As entertaining as EC’s comics are, as notable as their noir-for-teens cynicism and glib desire to shock must have been in an era when explicit gore and violence were still mostly confined to print, I’ve always wondered if there was even more lurid fare out there turning Girl Scouts into book-burning vigilantes. If the stories that appear in Four Color Fear are any indication, the answer is no. 

Like the EC titles, they feature plenty of murder, mayhem, creeping swamp things, and decomposing suitors. In one memorable piece, a giant love-struck cactus manages to go on a three-person killing spree even though it’s largely immobile, rooted deeply in the front yard of the suburban married woman it tragically pines for. 

But there’s a consistent decorum on display as well. In one selection, “The Body Maker,” a monstrous doctor is determined to build a perfect mate out of parts from women he kills. It’s a story that Wertham featured prominently in Seduction of the Innocent, and in his Barnumesque hands, he made this sexualized take on the Frankenstein myth sound so horrific that De Sade himself might blanch at its explicitness. But if “The Body Maker” is beyond the pale conceptually, its actual depiction is handled with striking restraint. Wertham complained that the mad doctor cuts off one victim’s legs, another’s hands, and a third’s hair, but what he didn’t mention is how demurely these crimes are staged.

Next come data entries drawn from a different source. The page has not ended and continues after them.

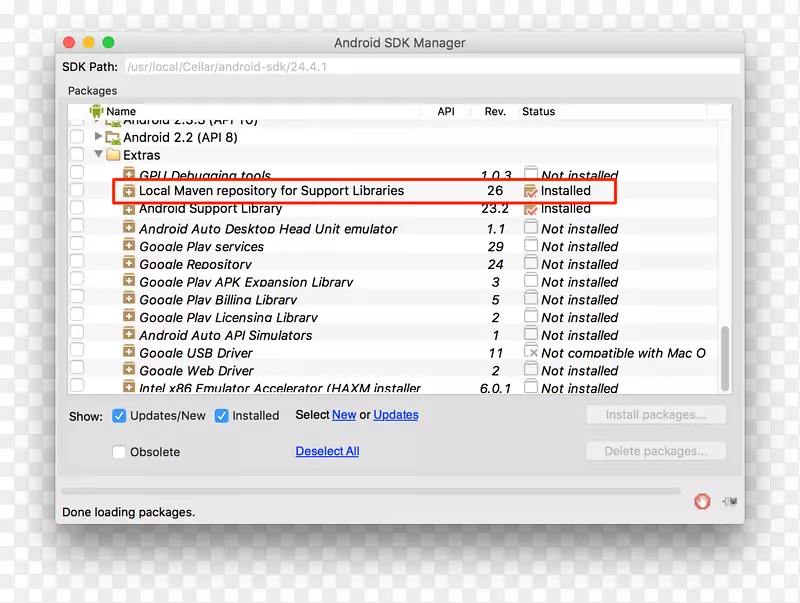The image size is (800, 603).
Task: Open the SDK log window icon
Action: pos(730,501)
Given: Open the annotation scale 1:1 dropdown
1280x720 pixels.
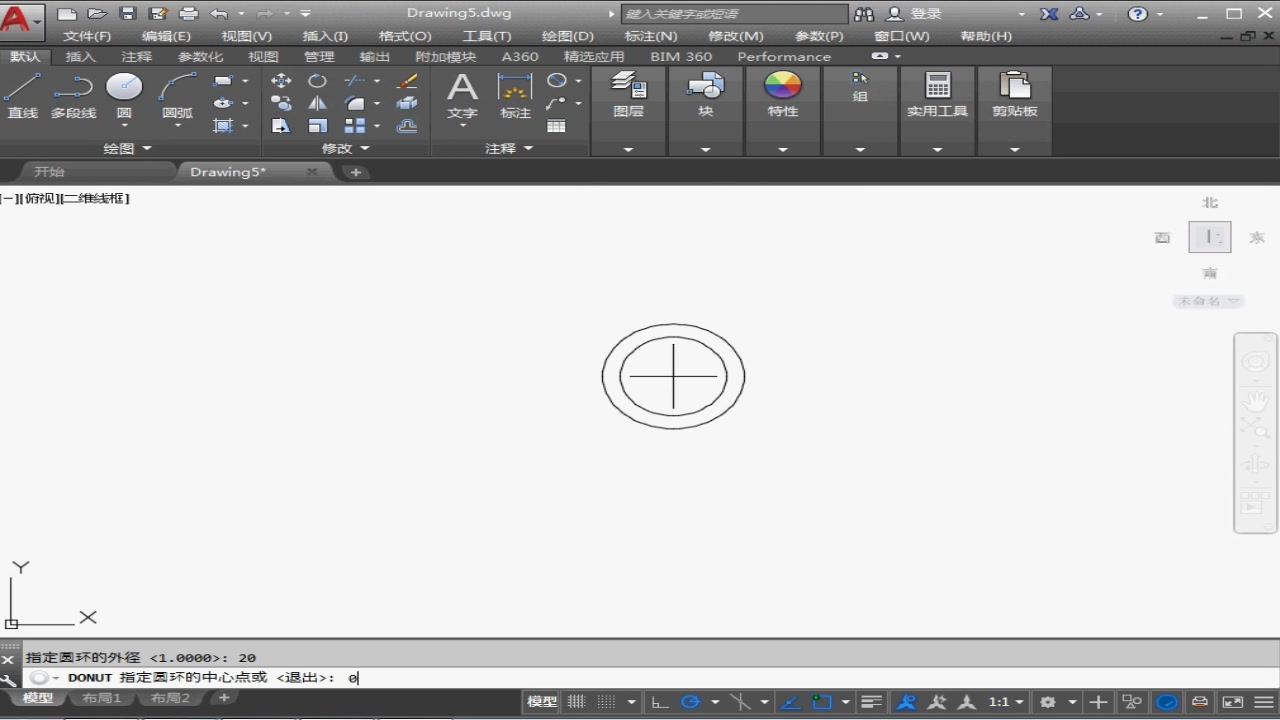Looking at the screenshot, I should point(1006,702).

There’s not a drop of blood in the entire story. On two occasions, knives are poised to strike, but all the carnage takes place between panels.

As with EC, the most notable aspect of the stories in Four Color Fear isn’t the gore, sex, or nudity. It’s the sense of uncompromising Old Testament justice that runs through them. While Wertham and other critics characterized crime and horror comics as training manuals for psychopaths and deviants, the villains who perpetrate the evil deeds within them typically got punished in more extreme ways than the state would ever allow.

That is one more reason Wertham found them so objectionable. According to the college textbook Criminal Justice in America, the medicalization of corrections policy, which assumes that criminal behavior is caused by biological or psychological factors, reached its peak in the 1950s. Criminals were to be diagnosed, treated, and rehabilitated rather than punished. Efforts to crack down on crime and horror comics can be seen as an outgrowth of this trend. Indeed, Wertham called comics “a new kind of harm, a new kind of bacillus the present-day child is exposed to.” In his mind, they were the true cause of juvenile delinquency and the crimes committed by the children he treated in his medical practice. The perpetrators themselves weren’t to blame, and as Wertham insisted in the final chapter of Seduction of the Innocent, neither were their parents.

But horror comics never consider the root causes of crime. If you steal from corpses, as the protagonist of “Custodian of the Dead” does, you eventually get eaten by cemetery rats, who never bother to ask how a troubled home life or coarse popular culture may have shaped your moral development. Justice in horror comics anticipated the reactionary, uncompromising creed of Harry Callahan and Judge Judy. Punishment was swift, and no mercy was shown. That may be why the 10-year-olds reading horror comics in 1954 failed to become the monsters Wertham feared they were destined to be and instead evolved into pacifist hippies. Hyper-violent cartoon ghouls set them on a path of peace, love, and harmony.